Le mythe de la liberté de la presse en France
Les médias sous contrôle de l’État
par Thierry Meyssan*
Les « Occidentaux » ont développé des conceptions différentes de la liberté d’expression et du rôle de la presse, selon l’image qu’ils se faisaient de l’autorité exécutive et de sa légitimité. On peut distinguer quatre grands courants :
Pour les Scandinaves, la légitimité de l’exécutif est subordonnée aux comptes qu’il rend au peuple. Il s’ensuit que la liberté de la presse est définie plutôt comme une liberté d’accès à l’information que comme une manifestation de libre expression. Ainsi, la Suède adopte, le 2 décembre 1776, une loi autorisant les citoyens à accéder aux documents officiels. Aujourd’hui, les administrations ont obligation de communication de toutes leurs pièces, sous vingt-quatre heures, sauf réserves exceptionnelles motivées. La lecture des quotidiens est un acte de civisme, elle participe de la surveillance que les citoyens exercent sur le pouvoir et sans laquelle il serait illégitime.
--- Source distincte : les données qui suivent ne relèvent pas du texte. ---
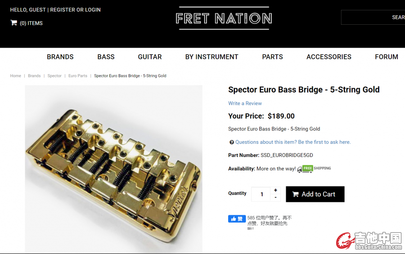Expand the Accessories menu
405x254 pixels.
point(329,57)
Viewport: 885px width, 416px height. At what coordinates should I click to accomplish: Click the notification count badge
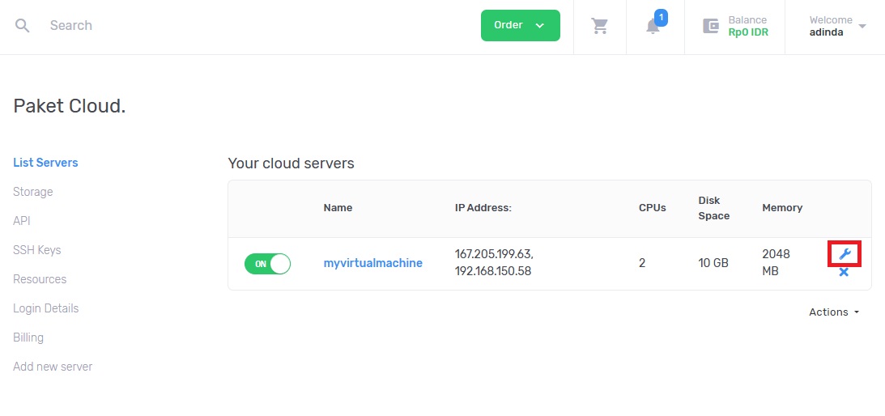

Au Royaume-Uni, l’expression est libre comme le sont les autres facultés humaines. Dès 1662, Charles II, qui rétablit la monarchie après la dictature de Cromwell, se fait le garant de la liberté en abolissant la censure préalable. La presse s’inscrit dans la loi commune et ne fait pas l’objet de textes particuliers.
Aux États-Unis, les Pères fondateurs opposent la liberté à la tyrannie de la Couronne britannique comme à celle de la majorité démocratique. La liberté de la presse est un moyen d’émietter l’opinion publique et de prévenir un totalitarisme de la pensée. Les médias sont appelés à constituer un « quatrième pouvoir ». Le 1er amendement, inscrit dans la Bill of Right du 25 septembre 1789 stipule que « Le Congrès n’édictera aucune loi restreignant la liberté de la presse ».
En Europe du Sud, la liberté d’expression est nécessaire à l’élaboration de décisions raisonnées. Elle s’oppose au pouvoir des clercs qui soumettaient le débat à la connaissance du dogme. Cependant, les révolutionnaires français ne concevaient la liberté comme absolue que lorsqu’elle est encadrée par la loi pour prévenir qu’elle ne soit utilisée par les uns pour en priver les autres. Pour eux, le journaliste est un citoyen comme un autre et son expression n’est légitime que si elle participe au débat démocratique, à la construction de l’intérêt général.